# Advice/Info wanted regarding Over-Filteration



## niru (14 Sep 2011)

Hi

what are the effects of over filteration in planted tanks? Plainly I would think that if plants are doing well, they provide most of bio-filteration & also chemo- to a large extent. So most filters anyway act more as mechanical cleaners. 

Any inputs, links to where I can get more info on this are most welcome.

thanks
niru


----------



## Katch (14 Sep 2011)

Over-filteration is more a side effect of wanting good flow and turnover in planted tanks.

The actual over-filteration has very little impact on the tank eco-system.


----------



## niru (14 Sep 2011)

Thats what I also thought! Does this also mean that the time interval between individual cleaning sessions would increase as the same amount of dirt is captured at more places, or does the increased turnover lift more dirt thereby cleaning the tank more & not actually helping to reduce the filter cleaning frequencies..


----------



## Katch (14 Sep 2011)

In my experience it makes no difference. I think a lot of people clean out their filters a lot more often than they need to. The filter manufacturers have done a good job in spreading the myth that it needs to be done all the time and that we need to buy new media each time.
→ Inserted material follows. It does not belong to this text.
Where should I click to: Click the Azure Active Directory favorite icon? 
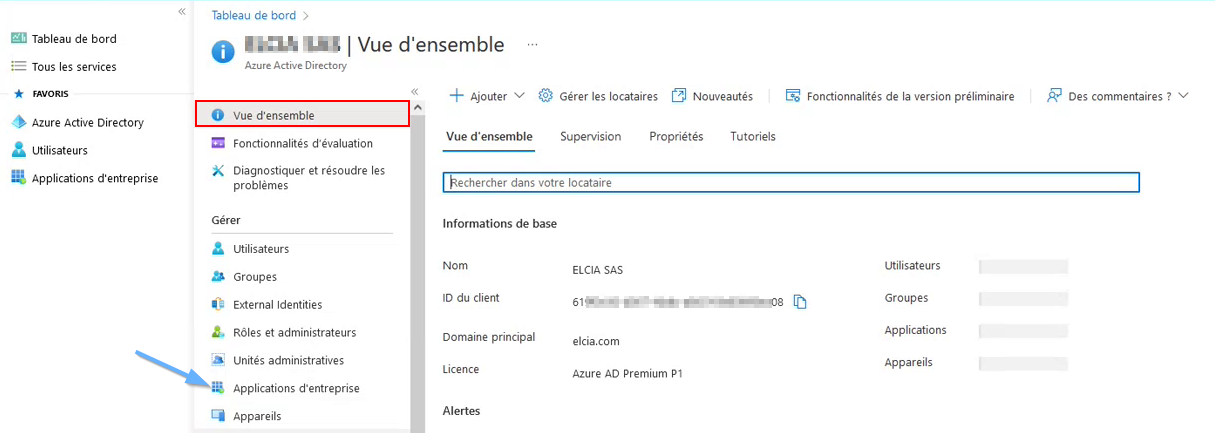click(18, 123)
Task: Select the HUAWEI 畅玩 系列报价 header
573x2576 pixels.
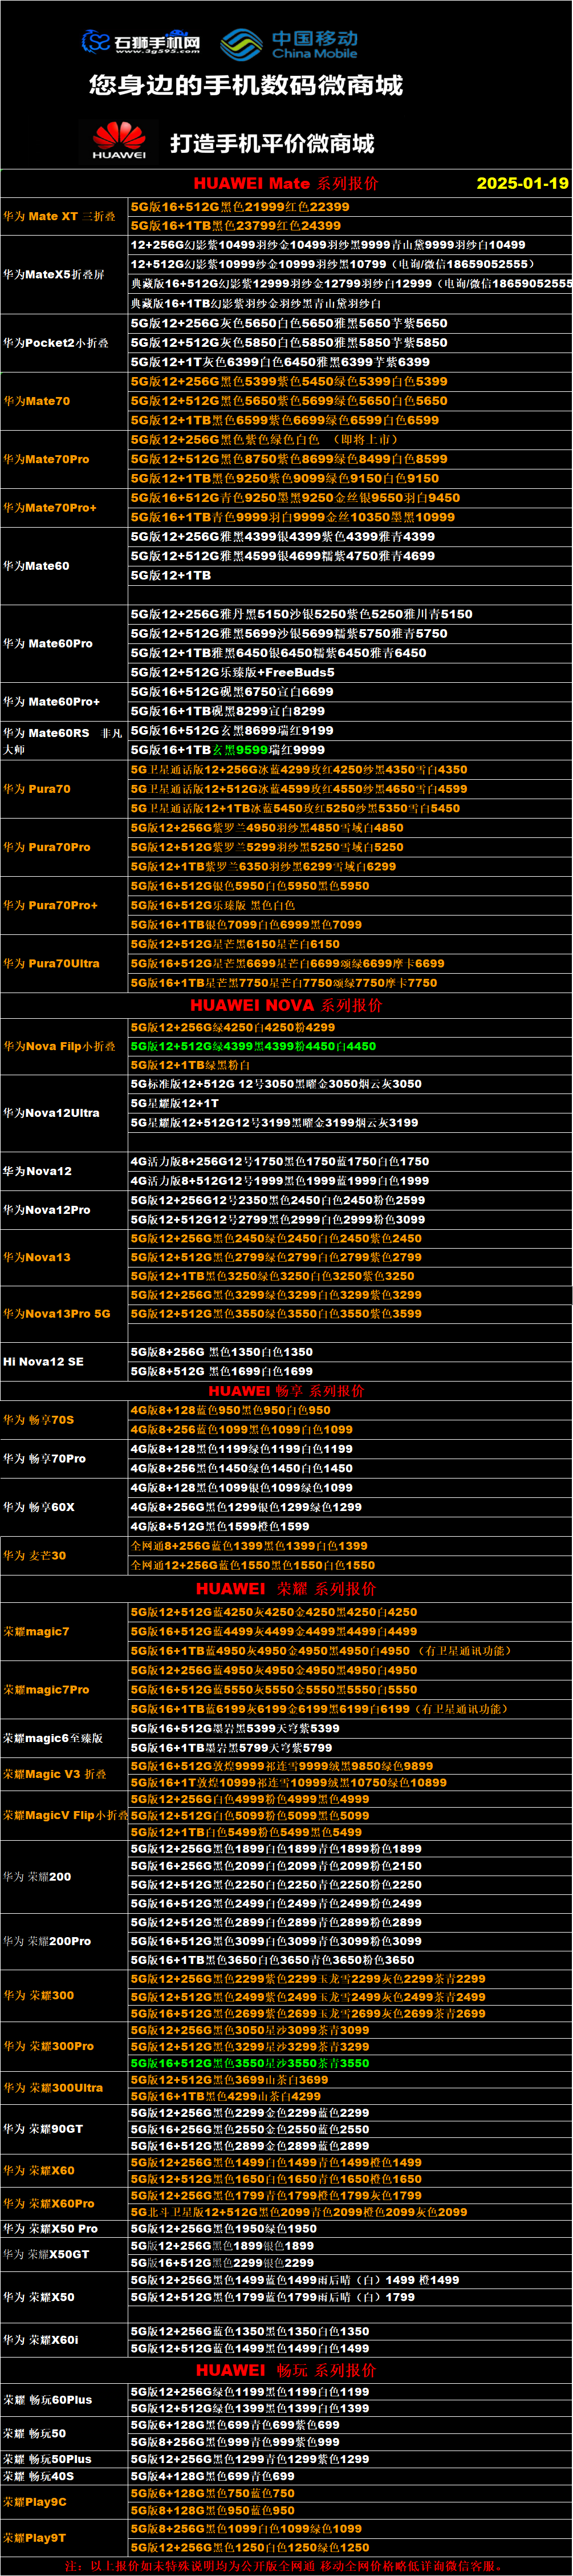Action: [x=285, y=2370]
Mine go months without cleaning with no issues.


----------



## niru (14 Sep 2011)

I have observed that the mulm thats sitting inside the filter (when cleaning it, say) contains a lot of Iron (& related) precipitates (it has that typical metallic stink). If there are less filters, this means that theres more of these precipitates in the tank substrate, and not inside the filter. Plants can make good use of them. However with more filters & more flow etc associated with it, will this actually decrease the amount of detrius & micro-ferts that we add??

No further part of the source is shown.